What approach do you take to solve the differential equation $ y' + (6y/x) = (y^3)/ x^5\ $ through the use of Bernoulli's method?
I've assumed u = y^(-2) for substitution, but I don't know where to go from there.
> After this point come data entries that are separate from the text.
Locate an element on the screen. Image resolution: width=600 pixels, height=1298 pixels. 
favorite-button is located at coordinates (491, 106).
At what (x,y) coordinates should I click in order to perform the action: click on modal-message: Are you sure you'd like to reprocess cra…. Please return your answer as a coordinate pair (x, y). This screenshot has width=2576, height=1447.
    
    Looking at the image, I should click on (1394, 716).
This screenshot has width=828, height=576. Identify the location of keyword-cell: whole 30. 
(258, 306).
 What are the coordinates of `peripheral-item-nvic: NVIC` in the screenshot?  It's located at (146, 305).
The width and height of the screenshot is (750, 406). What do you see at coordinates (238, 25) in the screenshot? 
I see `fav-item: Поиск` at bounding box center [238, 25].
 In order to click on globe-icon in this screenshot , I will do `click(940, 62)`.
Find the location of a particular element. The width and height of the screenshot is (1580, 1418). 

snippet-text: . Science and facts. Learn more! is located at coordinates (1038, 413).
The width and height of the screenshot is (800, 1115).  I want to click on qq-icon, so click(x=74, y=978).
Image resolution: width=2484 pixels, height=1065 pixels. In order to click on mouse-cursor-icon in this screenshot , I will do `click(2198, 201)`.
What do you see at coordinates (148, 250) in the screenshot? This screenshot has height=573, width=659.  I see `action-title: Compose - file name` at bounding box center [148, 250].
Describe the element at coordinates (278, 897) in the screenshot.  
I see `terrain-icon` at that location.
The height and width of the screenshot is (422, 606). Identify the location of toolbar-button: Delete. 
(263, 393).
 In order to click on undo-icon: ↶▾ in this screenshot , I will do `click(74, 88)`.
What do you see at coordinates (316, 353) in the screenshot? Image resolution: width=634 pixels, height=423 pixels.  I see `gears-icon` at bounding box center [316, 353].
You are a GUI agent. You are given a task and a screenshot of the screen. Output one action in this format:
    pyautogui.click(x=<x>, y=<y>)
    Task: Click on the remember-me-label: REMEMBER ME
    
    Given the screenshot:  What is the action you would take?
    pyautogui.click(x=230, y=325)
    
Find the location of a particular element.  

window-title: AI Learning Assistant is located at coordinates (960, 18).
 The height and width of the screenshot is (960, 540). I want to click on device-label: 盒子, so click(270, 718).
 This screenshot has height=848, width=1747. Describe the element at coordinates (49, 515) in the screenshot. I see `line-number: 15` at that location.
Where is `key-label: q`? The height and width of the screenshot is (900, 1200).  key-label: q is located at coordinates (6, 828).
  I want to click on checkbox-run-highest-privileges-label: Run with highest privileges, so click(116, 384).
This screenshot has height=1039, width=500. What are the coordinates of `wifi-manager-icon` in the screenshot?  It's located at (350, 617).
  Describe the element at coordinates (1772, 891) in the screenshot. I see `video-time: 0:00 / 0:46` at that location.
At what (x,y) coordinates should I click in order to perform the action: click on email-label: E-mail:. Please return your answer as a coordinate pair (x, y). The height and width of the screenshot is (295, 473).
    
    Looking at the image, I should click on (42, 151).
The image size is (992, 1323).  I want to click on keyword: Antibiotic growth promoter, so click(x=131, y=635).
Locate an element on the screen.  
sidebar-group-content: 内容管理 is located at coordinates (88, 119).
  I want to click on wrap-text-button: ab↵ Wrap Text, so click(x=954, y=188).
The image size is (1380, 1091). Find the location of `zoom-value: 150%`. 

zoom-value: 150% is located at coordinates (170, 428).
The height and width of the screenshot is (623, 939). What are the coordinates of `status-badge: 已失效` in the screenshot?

The answer is y $ ((C\x^2\) + (1/8x^4))^(-.5) \ $
$\frac{dy}{dx}+6\frac{y}{x}=\frac{y^3}{x^5}$
Multiply by $\frac{1}{y^3}$
$\frac{1}{y^3}\frac{dy}{dx}+6\frac{1}{y^2x}=\frac{1}{x^5}$
Let $\frac{1}{y^2}=z$
$\frac{-2}{y^3}\frac{dy}{dx}=\frac{dz}{dx}$
$-\frac{dz}{dx}-12\frac{z}{x}=-2\frac{1}{x^5}$
$P(x)=-\frac{12}{x}$
$\int e^{-\frac{12}{x}}dx=x^{-12}$
${z}{x^{-12}}=\int \frac{1}{x^{12}}\frac{1}{x^5}dx$
${z}{x^{-12}}=-\frac{1}{16 x^{16}}+C$
$z=-\frac{1}{16x^4}+Cx^{12}$
I hope tou can continue by replacing $z=\frac {1}{y^2}$